● **Instrucciones**:
**a.** Responde con datos del texto sobre el documental «Un hombre libre»:
(i) Según el primer párrafo, ¿qué crean las historias como sociedad?
(ii) ¿En qué ciudad estuvo exiliado Agustín Gómez Arcos?
(iii) ¿Qué sufrieron aquellos que en la vida no fueron los vencedores?
**b.** Escribe la continuación del texto sobre el documental «Un hombre libre» a partir de su última oración.

● **Bloque de texto**:
---------------

Somos narración y necesitamos elaborar continuamente relatos de las cosas que nos suceden para entenderlas y entendernos. Al contar historias, construimos versiones de quienes somos, ordenamos nuestros recuerdos, damos sentido a las experiencias de la vida y otorgamos significado a nuestra idea del yo. Como sociedad, las historias también nos definen, generan sentimientos de cohesión y de pertenencia, y crean sus propios héroes, símbolos y rituales.
"Siempre elijo a mis personajes entre las víctimas, nunca entre los vencedores o los héroes tradicionales. Intento que su derrota, aunque sea una derrota, tenga una sabor de victoria", dijo en una ocasión Agustín Gómez Arcos
¿Qué ocurre entonces cuando una parte de las experiencias, de las voces, de las miradas que han de construirnos, son excluidas y borradas del relato oficial de un país? ¿Cómo afecta esta pérdida a nuestra identidad colectiva? ¿A quién pertenece la memoria?
Estas son algunas de las preguntas que me hice al comenzar a escribir el guión de “Un hombre libre”, el último documental que he dirigido y que explora la historia del escritor almeriense Agustín Gómez Arcos. Exiliado a París, acosado por la censura franquista, el autor se agarró a la lengua francesa como espacio de libertad para no olvidar, para existir, para mantener con vida todos aquellos relatos de “los otros”, de los expulsados del orden homogéneo y cerrado, y así los salvó.
Lejos de querer centrarme en una biografía particular, quise hablar del propio sentido de la narración y de esa idea de España que permanece en nuestra memoria colectiva, porque como país, como sociedad. También somos todo aquello que no decimos, eso de lo que no hablamos. Y entonces, narrar se convierte en un acto de rebeldía. Para mí, el más bello y esperanzador de todos.
“Siempre elijo a mis personajes entre las víctimas, nunca entre los vencedores o los héroes tradicionales. Intento que su derrota, aunque sea una derrota, tenga una sabor de victoria”, dijo en una ocasión Agustín Gómez Arcos. Sin ser muy consciente hasta hace poco, sentí que de alguna manera, también yo tenía esta inclinación por aquellos que en la vida no fueron los vencedores y que, por el contrario, sufrieron la invisibilización, el exilio o el olvido.

---------------

● **Datos extraídos**:

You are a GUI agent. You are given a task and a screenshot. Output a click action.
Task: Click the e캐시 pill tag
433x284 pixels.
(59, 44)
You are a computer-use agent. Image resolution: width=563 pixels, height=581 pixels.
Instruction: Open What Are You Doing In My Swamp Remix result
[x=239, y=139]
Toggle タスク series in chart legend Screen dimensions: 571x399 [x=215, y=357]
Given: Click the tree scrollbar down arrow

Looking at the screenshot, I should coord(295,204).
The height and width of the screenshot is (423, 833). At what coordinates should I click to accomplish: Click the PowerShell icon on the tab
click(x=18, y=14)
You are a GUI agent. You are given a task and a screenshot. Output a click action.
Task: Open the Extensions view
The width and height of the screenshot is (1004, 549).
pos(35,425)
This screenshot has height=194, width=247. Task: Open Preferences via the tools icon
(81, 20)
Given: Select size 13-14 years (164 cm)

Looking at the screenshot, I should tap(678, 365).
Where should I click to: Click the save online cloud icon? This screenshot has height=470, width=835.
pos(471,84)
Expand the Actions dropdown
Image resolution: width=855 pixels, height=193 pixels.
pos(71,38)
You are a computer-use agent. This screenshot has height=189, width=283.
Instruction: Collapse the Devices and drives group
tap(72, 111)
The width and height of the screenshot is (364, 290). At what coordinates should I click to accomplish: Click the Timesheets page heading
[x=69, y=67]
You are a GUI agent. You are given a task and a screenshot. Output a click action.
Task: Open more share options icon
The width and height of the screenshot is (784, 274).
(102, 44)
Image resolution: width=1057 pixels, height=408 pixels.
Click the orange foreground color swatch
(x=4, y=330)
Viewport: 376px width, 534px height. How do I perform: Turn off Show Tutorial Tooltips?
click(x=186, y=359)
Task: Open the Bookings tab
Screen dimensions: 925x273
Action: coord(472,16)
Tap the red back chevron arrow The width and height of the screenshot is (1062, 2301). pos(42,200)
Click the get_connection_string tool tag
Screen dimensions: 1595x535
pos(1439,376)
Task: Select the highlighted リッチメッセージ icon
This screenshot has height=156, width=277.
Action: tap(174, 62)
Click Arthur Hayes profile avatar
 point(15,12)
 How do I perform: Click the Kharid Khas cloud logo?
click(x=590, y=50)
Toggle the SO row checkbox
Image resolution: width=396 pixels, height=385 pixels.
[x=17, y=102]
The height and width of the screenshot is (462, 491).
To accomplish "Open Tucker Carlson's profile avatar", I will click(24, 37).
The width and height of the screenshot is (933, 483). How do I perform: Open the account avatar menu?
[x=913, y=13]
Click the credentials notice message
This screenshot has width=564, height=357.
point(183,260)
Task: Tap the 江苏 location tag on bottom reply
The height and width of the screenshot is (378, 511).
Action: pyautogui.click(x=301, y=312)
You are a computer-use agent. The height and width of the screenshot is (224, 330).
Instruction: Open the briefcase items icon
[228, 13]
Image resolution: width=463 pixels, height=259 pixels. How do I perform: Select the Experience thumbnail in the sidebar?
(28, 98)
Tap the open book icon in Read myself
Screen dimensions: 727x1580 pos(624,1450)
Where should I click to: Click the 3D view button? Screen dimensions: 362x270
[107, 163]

---------------

● **Respuestas por tarea**:
**a.**
(i) Sus propios héroes, símbolos y rituales.
(ii) En París.
(iii) La invisibilización, el exilio o el olvido.

**b.**
Quienes escribimos, hacemos películas o nos dedicamos de una forma u otra a la narración tenemos un enorme poder: el de devolver la existencia. Cuando nos rebelamos contra el silencio y ejercemos el arte de contar estamos sembrando una pequeña transformación. Recuperar las historias de las mujeres que fueron ignoradas por el relato oficial, las voces de los exiliados, de las personas LGTBIQ+, de todas aquellas disidencias frente al orden establecido es reconocerles el derecho a existir y a ser parte de lo que nos define. Es poder decirles: “Ahora sí, queremos que estéis aquí con nosotros, en nuestro tiempo, el mundo de los vivos, que vuestros relatos nos ayuden a construir los nuestros, que vuestras experiencias nos sirvan de guía y nos acompañen, y nos hagan sentirnos menos raros, menos solos”.
Por eso la memoria nunca será cosa del pasado, sino una herramienta de futuro. Por eso, hace unos días, cuando visité la exposición que la Biblioteca Nacional dedica estos días a María Lejárraga, sentí aquel sabor de victoria del que hablaba Gómez Arcos y me volví a enamorar del hermoso y mágico poder de la palabra. Por eso, nunca dejaré de contar historias.
Quizá porque nunca me sentí representada en la famosa narrativa del viaje del héroe, esa que se enseña hasta la saciedad en las escuelas de cine y escritura, y que pone el foco en la épica individualista y el conflicto por resolver, siempre tendí a poner mi mirada en esas otras historias de los márgenes, silenciosas, desapercibidas, llenas de pérdidas y fracasos, de interacciones con los otros y con un mundo del que no siempre sacamos enseñanzas valiosas, sino que a veces, simplemente, nos da la espalada y nos hace sentirnos perdidos.
¿A dónde van las historias que no se cuentan? Todas aquellas otras historias que fueron expulsadas de la construcción de nuestro propio relato y de la creación de nuestra identidad; esas que quedaron relegadas, escondidas, como si nunca hubiesen existido. Porque, aunque no lo crean, estamos hechos de historias: las personas, las comunidades, los países, el mundo, todo. Y nuestra vida se articula en torno a ellas.